Slow-fast dynamics of ion concentration and electrical potential within the spine head during a step entry of positive ions (constant synaptic conductance g⁺(t) = 3 nS). a) Log plot of the voltage dynamics within different spine geometries, with large (R = 600 nm, dashed line) and small (R = 300 nm, solid lines) head, and different neck diameters (140 nm (red, R_neck(c₀) = 368 MΩ) and 80 nm (grey, R_neck(c₀) = 120 MΩ)). The electrostatics forces dominate at small time scales (<100 μs) and diffusion at larger time scales (> 1 ms). Note the deflection of the electrical potential due to concentration changes and diffusion. b) Log plot of the concentration dynamics. c) Log plot of the neck resistance dynamics. d) Log plot of the synaptic reversal potential dynamics. e) Log plot of the synaptic current dynamics. f) Log plot of the neck current dynamics. g) Dynamical model of synaptic and neck currents. h) I-V curve of dendritic spine for two different neck diameter (140 nm (grey, R_neck(c₀) = 368 MΩ) and 80 nm (black, R_neck(c₀) = 120 MΩ)). The discrepancy between the spine I-V curve (dashed line, (Δc > 0) when ion concentration change and Ohm’s law with constant resistance (solid line, Δc = 0) is highlighted. For thin and highly resistive neck, the spine behaves like a diode (inset scheme)

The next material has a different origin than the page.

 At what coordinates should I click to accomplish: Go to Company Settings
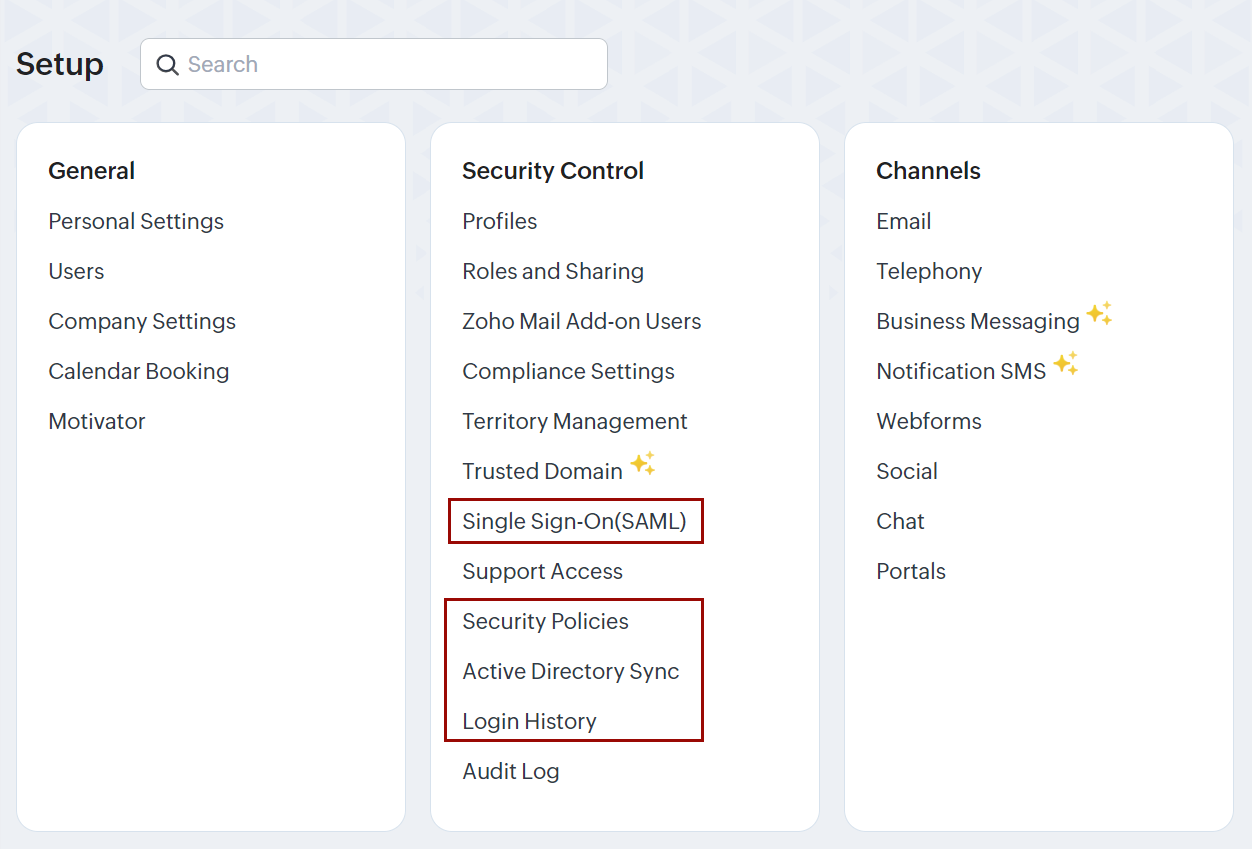coord(142,321)
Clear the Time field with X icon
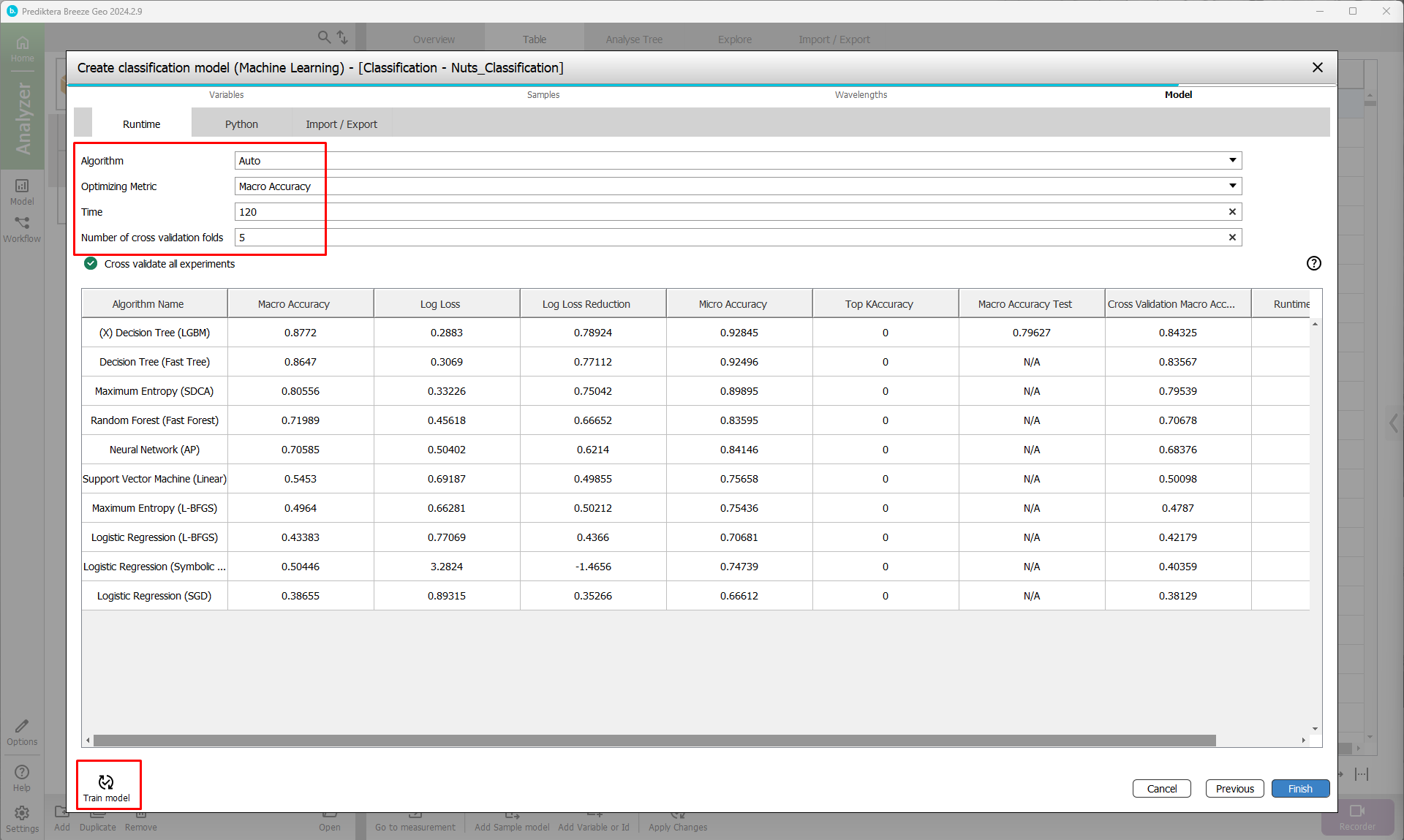This screenshot has height=840, width=1404. pos(1232,212)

At steady-state, the amplitude of current through the neck I_neck(∞) is equal to the amplitude of the synaptic current I_synaptic(∞) and also to twice the diffusive outflux J_neck(∞), where ∞ denotes the steady state value for t ≫ τ_c. These relations lead to an implicit equation for the steady state current that is solved numerically (see SI-II-C-2 for details), and I-V relationship across the spine neck (Fig. 2h and Supplementary Fig. 2)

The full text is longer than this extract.